(Recorded data)
== Segment start ==
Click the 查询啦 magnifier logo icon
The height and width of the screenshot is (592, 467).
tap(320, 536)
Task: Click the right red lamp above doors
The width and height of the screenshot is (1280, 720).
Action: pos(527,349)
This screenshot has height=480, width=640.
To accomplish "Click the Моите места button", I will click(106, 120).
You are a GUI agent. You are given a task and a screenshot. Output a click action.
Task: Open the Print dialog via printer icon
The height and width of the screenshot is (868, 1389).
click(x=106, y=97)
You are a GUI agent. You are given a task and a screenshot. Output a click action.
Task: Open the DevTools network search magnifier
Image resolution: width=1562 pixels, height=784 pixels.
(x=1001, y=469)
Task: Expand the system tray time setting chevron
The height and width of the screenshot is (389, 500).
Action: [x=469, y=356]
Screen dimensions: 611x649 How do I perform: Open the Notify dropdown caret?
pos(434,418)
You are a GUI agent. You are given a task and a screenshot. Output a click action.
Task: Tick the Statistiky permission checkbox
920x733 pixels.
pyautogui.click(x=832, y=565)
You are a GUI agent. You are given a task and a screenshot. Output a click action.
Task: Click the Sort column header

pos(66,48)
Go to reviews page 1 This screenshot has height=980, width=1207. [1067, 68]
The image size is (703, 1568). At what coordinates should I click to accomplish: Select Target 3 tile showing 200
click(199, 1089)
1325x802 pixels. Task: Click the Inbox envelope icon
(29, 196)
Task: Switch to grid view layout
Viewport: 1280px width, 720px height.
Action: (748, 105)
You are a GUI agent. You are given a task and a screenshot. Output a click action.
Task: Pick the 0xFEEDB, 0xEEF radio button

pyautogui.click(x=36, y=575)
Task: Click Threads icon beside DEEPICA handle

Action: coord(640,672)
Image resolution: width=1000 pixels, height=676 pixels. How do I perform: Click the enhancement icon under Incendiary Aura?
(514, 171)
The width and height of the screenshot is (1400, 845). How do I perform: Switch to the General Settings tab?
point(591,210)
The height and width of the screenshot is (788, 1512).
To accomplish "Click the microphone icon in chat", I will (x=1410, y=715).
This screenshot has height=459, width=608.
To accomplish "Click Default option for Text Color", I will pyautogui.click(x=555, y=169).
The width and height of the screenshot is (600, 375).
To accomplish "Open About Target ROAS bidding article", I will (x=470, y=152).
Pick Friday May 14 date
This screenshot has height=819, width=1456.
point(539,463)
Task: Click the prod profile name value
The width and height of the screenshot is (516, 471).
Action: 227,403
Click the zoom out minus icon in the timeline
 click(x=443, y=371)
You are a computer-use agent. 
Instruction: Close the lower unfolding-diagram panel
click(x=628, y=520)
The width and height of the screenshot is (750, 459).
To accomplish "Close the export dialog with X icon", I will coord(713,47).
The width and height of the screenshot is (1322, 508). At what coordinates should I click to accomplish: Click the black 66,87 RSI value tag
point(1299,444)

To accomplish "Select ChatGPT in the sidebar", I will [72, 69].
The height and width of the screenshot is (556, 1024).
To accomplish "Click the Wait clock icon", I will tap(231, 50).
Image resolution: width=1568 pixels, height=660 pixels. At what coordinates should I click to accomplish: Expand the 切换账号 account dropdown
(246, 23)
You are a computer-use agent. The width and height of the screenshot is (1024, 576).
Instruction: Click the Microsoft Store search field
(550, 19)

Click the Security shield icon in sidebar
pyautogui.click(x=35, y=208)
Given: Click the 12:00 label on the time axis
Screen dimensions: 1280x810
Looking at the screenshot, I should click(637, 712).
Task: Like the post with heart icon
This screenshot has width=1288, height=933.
== Segment end ==
The answer must consist of each line in the entries above that includes "with".

*TASK OUTPUT*:
To accomplish "Close the export dialog with X icon", I will coord(713,47).
Task: Like the post with heart icon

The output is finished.